◆ ПИСЬМЕННОЕ ЗАДАНИЕ 1: Перепишите дословно и целиком текст о фестивале и спектакле «Федра».

◆ ТЕКСТОВЫЙ БЛОК:
Когда в СТД задумывали фестиваль, то начальство даже церемонию открытия решило превратить в покаянную литургию с настоящими священниками, церковным хором и православными песнопениями. Непонятно, правда, какое все это имело отношение к эстету, космополиту и к тому же некрещеному еврею Таирову? Но проклятье велено было снять в административном порядке. К тому же казалось, что молитвы должны умилостивить высшие силы. Так, в сущности, и было. Все фестивальные спектакли состоялись в положенный срок. Публика каждый вечер исправно заполняла зал Театр им. Пушкина. Иностранным участникам вручали на сцене памятные медали с изображениями Таирова и Коонен (на мой вкус, довольно уродливыми), а потом везли пировать в еще не сгоревший ресторан Дома актера. Все шло, как по маслу, пока не подошла очередь «Федры», спектакля, поставленного Романом Виктюком в Театре на Таганке с Аллой Демидовой в главной роли. С ним как-то с самого начало все было сложно. Почему-то уже после того, как программа была сверстана, а афиши напечатаны, выяснилось, что спектакль больше не может считаться спектаклем Театра на Таганке, а надо писать Театр «А», поскольку теперь он является личной собственностью Аллы Демидовой. Не успели перепечатать афиши и переправить пресс-релизы, как стало известно, что «Федру» в эти же фестивальные дни пригласили на гастроли в Грецию. Пришлось передвигать сроки и снова печатать несчастную афишу. И, наконец, в день спектакля этот зависший из-за тумана рейс из Афин…
Знаки судьбы надо уметь слышать. Похоже, Алиса Коонен явно не хотела, чтобы на сцене бывшего Камерного театра шла чужая «Федра». Пелопонесской царицей в истории русского театра должна остаться только она. Что же тут непонятного? Но мы продолжали названивать в справочную «Аэрофлота», ни на что не надеясь. «Федры» не будет, про себя решили мы.

◆ ЗАПИСИ ДЛЯ УПРАЖНЕНИЯ:
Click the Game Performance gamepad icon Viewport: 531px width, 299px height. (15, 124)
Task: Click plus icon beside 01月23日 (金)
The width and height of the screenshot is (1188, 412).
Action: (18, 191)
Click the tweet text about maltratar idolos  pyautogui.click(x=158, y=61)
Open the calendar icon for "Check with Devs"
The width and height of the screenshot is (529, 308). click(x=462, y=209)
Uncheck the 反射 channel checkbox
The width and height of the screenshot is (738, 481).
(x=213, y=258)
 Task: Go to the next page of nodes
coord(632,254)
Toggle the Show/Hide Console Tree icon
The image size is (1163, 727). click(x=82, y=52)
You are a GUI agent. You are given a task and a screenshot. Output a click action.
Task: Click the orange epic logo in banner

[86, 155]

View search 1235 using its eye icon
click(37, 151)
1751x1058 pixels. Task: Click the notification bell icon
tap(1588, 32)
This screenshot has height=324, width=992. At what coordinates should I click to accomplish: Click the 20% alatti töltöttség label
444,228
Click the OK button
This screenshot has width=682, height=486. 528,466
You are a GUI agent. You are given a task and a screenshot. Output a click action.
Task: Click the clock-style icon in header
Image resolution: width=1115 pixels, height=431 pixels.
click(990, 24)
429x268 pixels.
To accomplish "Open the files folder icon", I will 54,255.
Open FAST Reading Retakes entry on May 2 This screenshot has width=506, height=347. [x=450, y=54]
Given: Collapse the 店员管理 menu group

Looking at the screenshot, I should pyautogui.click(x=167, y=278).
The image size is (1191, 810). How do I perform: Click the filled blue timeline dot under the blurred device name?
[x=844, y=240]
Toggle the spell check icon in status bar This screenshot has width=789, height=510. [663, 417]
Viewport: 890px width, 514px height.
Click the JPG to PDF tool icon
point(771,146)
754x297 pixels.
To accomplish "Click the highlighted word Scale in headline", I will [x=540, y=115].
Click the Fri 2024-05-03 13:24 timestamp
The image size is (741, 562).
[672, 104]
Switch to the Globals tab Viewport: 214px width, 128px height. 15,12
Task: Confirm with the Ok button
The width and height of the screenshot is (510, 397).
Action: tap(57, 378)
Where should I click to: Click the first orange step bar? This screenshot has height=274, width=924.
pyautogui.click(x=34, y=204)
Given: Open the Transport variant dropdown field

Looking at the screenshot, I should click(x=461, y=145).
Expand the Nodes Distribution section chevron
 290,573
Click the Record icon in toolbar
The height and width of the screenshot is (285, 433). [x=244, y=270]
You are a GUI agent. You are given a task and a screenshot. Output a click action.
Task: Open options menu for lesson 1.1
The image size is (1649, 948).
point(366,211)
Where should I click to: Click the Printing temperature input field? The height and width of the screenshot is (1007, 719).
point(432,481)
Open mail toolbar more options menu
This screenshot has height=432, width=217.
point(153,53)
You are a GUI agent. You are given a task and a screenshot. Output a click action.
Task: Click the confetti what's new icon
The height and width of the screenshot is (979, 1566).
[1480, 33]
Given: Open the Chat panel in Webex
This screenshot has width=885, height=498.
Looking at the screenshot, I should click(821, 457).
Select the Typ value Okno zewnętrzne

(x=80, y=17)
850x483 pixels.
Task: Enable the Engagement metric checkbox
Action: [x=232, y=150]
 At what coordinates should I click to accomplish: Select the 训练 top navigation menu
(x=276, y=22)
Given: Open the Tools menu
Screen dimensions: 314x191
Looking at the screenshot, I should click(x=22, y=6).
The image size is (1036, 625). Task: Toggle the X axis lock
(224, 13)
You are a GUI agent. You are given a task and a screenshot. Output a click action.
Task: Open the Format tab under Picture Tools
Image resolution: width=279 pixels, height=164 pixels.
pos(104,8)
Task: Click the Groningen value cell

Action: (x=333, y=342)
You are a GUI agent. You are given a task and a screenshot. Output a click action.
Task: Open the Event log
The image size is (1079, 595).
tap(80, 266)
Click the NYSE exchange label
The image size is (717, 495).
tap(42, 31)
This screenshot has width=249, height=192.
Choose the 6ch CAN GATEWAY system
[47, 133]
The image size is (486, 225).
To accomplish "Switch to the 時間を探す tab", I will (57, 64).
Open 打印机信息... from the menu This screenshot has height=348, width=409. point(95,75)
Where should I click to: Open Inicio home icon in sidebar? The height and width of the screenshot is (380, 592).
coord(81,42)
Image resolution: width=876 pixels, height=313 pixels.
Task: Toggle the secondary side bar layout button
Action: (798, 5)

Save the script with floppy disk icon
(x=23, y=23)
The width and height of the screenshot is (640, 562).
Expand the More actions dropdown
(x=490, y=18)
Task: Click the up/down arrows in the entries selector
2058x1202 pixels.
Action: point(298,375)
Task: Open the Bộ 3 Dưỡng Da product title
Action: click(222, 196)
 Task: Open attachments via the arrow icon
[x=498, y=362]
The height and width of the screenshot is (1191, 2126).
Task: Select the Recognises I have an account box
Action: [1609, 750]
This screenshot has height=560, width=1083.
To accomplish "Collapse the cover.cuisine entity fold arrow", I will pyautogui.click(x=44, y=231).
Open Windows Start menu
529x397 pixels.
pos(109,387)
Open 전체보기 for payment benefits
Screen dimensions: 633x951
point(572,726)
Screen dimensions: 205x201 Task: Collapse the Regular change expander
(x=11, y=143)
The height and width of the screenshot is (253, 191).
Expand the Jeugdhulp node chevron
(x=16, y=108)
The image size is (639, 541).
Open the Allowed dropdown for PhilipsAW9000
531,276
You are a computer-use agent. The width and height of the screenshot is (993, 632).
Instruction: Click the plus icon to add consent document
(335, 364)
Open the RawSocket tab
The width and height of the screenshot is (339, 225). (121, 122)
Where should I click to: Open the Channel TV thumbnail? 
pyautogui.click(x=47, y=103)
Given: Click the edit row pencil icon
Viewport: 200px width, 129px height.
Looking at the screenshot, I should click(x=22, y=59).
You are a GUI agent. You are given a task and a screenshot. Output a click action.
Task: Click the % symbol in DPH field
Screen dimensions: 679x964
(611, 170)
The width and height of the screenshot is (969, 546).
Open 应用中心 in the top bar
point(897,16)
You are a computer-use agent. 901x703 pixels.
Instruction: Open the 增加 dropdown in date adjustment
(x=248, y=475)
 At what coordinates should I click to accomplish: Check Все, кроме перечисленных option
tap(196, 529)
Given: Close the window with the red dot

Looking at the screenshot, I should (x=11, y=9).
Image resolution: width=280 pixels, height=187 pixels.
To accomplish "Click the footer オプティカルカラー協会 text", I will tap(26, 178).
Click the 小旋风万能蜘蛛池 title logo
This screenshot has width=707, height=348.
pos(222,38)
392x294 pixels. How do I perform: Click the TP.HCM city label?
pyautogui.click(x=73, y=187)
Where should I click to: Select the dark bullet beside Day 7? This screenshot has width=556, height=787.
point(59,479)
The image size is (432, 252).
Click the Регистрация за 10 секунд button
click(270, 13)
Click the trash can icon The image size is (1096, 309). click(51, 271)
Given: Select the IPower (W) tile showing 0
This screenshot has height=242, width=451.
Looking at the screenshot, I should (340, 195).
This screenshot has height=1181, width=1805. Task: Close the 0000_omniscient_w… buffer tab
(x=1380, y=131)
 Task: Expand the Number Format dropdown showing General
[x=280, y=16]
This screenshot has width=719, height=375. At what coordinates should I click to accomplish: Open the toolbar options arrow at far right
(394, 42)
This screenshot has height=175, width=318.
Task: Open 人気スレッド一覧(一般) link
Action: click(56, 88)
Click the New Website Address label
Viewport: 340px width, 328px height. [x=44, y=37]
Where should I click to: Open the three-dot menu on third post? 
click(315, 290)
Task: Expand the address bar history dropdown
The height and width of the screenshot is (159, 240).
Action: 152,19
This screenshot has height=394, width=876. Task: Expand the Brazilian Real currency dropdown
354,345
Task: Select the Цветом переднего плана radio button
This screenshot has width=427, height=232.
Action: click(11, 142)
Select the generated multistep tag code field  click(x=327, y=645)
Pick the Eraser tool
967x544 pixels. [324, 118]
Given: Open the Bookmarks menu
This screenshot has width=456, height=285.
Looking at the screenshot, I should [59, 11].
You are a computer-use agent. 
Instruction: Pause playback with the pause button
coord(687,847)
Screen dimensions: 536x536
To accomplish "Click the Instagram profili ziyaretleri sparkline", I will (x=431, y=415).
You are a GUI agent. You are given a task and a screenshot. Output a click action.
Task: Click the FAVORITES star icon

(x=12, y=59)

◆ ПИСЬМЕННОЕ ЗАДАНИЕ 2: Повторите без изменений строки из записей, начиная со строки, где есть «Image resolution: width=280», и заканчивая строкой, где есть «[x=280, y=16]», включительно.

◆ РЕЗУЛЬТАТ ЗАДАНИЯ 1:
Когда в СТД задумывали фестиваль, то начальство даже церемонию открытия решило превратить в покаянную литургию с настоящими священниками, церковным хором и православными песнопениями. Непонятно, правда, какое все это имело отношение к эстету, космополиту и к тому же некрещеному еврею Таирову? Но проклятье велено было снять в административном порядке. К тому же казалось, что молитвы должны умилостивить высшие силы. Так, в сущности, и было. Все фестивальные спектакли состоялись в положенный срок. Публика каждый вечер исправно заполняла зал Театр им. Пушкина. Иностранным участникам вручали на сцене памятные медали с изображениями Таирова и Коонен (на мой вкус, довольно уродливыми), а потом везли пировать в еще не сгоревший ресторан Дома актера. Все шло, как по маслу, пока не подошла очередь «Федры», спектакля, поставленного Романом Виктюком в Театре на Таганке с Аллой Демидовой в главной роли. С ним как-то с самого начало все было сложно. Почему-то уже после того, как программа была сверстана, а афиши напечатаны, выяснилось, что спектакль больше не может считаться спектаклем Театра на Таганке, а надо писать Театр «А», поскольку теперь он является личной собственностью Аллы Демидовой. Не успели перепечатать афиши и переправить пресс-релизы, как стало известно, что «Федру» в эти же фестивальные дни пригласили на гастроли в Грецию. Пришлось передвигать сроки и снова печатать несчастную афишу. И, наконец, в день спектакля этот зависший из-за тумана рейс из Афин…
Знаки судьбы надо уметь слышать. Похоже, Алиса Коонен явно не хотела, чтобы на сцене бывшего Камерного театра шла чужая «Федра». Пелопонесской царицей в истории русского театра должна остаться только она. Что же тут непонятного? Но мы продолжали названивать в справочную «Аэрофлота», ни на что не надеясь. «Федры» не будет, про себя решили мы.

◆ РЕЗУЛЬТАТ ЗАДАНИЯ 2:
Image resolution: width=280 pixels, height=187 pixels.
To accomplish "Click the footer オプティカルカラー協会 text", I will tap(26, 178).
Click the 小旋风万能蜘蛛池 title logo
This screenshot has width=707, height=348.
pos(222,38)
392x294 pixels. How do I perform: Click the TP.HCM city label?
pyautogui.click(x=73, y=187)
Where should I click to: Select the dark bullet beside Day 7? This screenshot has width=556, height=787.
point(59,479)
The image size is (432, 252).
Click the Регистрация за 10 секунд button
click(270, 13)
Click the trash can icon The image size is (1096, 309). click(51, 271)
Given: Select the IPower (W) tile showing 0
This screenshot has height=242, width=451.
Looking at the screenshot, I should (340, 195).
This screenshot has height=1181, width=1805. Task: Close the 0000_omniscient_w… buffer tab
(x=1380, y=131)
 Task: Expand the Number Format dropdown showing General
[x=280, y=16]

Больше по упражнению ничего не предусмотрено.